Joining as a freshmen would eliminate these problems, as by the time that you became a junior, you would know how to best perform your role and would have worked there for a longer amount of time than your peers, and thus would be more of an insider with a stronger attachment to your coworkers.
Additionally, as I touched upon earlier, the workload one’s freshman and sophomore years is vastly lower than that of their junior and senior years, so one should be able to work more. Due to my busy schedule, I am only able to work two days a week, which I feel makes it hard to get to know my coworkers and makes me more expendable in the eyes of my employer and makes me more inexperienced. Had I began working my freshman or sophomore years, I could have gotten to know my coworkers better and could have established more personal credibility and experience at the company.

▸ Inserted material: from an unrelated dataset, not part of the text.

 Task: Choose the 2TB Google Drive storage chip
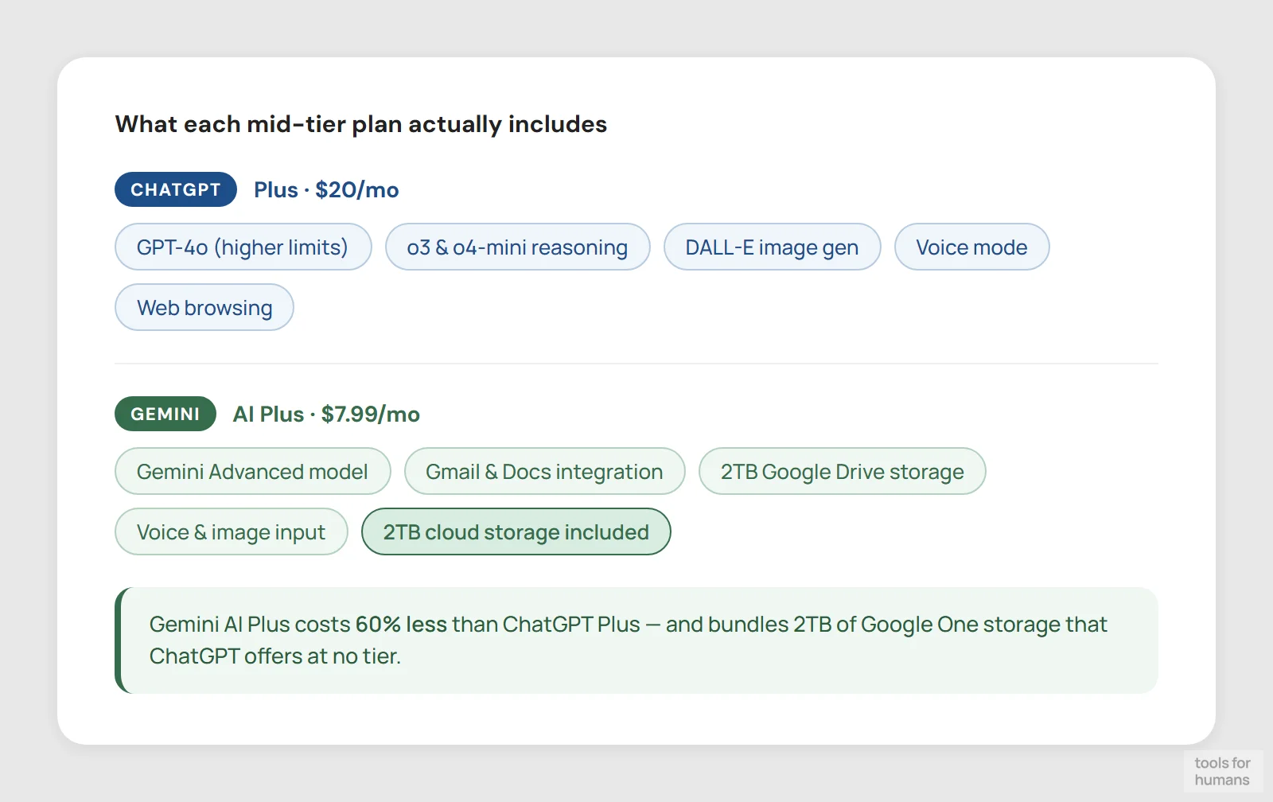point(842,472)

I acknowledge that many cannot get jobs upon entering high school due to not being able to drive and having parents who cannot transport them to work, yet if one can work around this, I highly suggest doing so.
Enjoy It While It Lasts
Upon entering high school, the first thing that I wanted to do was leave. And yet, now, as a junior with college resumes approaching me from the horizon, leaving is the last thing that I want to do.
High school is the last opportunity that you will ever get to simply be young, for it may seem that you have a lot of responsibilities right now – between homework, extracurriculars, and working – yet these are trivial compared to those of one’s young adulthood. For in high school, the homework is much less rigorous, the grading policies much more generous, the teams and clubs so much less involved, and the jobs so much more flexible and elementary.

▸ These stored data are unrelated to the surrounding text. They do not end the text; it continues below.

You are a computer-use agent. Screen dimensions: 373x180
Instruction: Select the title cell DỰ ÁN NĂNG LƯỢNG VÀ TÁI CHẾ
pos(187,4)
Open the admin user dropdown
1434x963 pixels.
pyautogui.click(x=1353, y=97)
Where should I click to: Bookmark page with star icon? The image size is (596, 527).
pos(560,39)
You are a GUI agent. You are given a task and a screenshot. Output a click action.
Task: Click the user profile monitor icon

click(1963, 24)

Thus, high school should be a time of experimentation and enjoyment, for you should savor every bus ride to the next “big game,” every minute waiting tables, and every one-sided worksheet. Because high school will be a high point in your life only if you allow it to be.
And let it not be forgotten that high school offers to potential to make lifelong friends, take part in a vast array of teams and clubs to fulfill one’s athletic or intellectual desires, and an opportunity to do the most important thing that one can do: grow as an individual.
But of course, high school is something that we will only ever get to experience once, so we have to make the most of it, and realize that as long as one exercises patterns of long-term planning and an openness to new opportunities, than there is no reason that the stormy waters of high school cannot only be navigated safely, but conquered.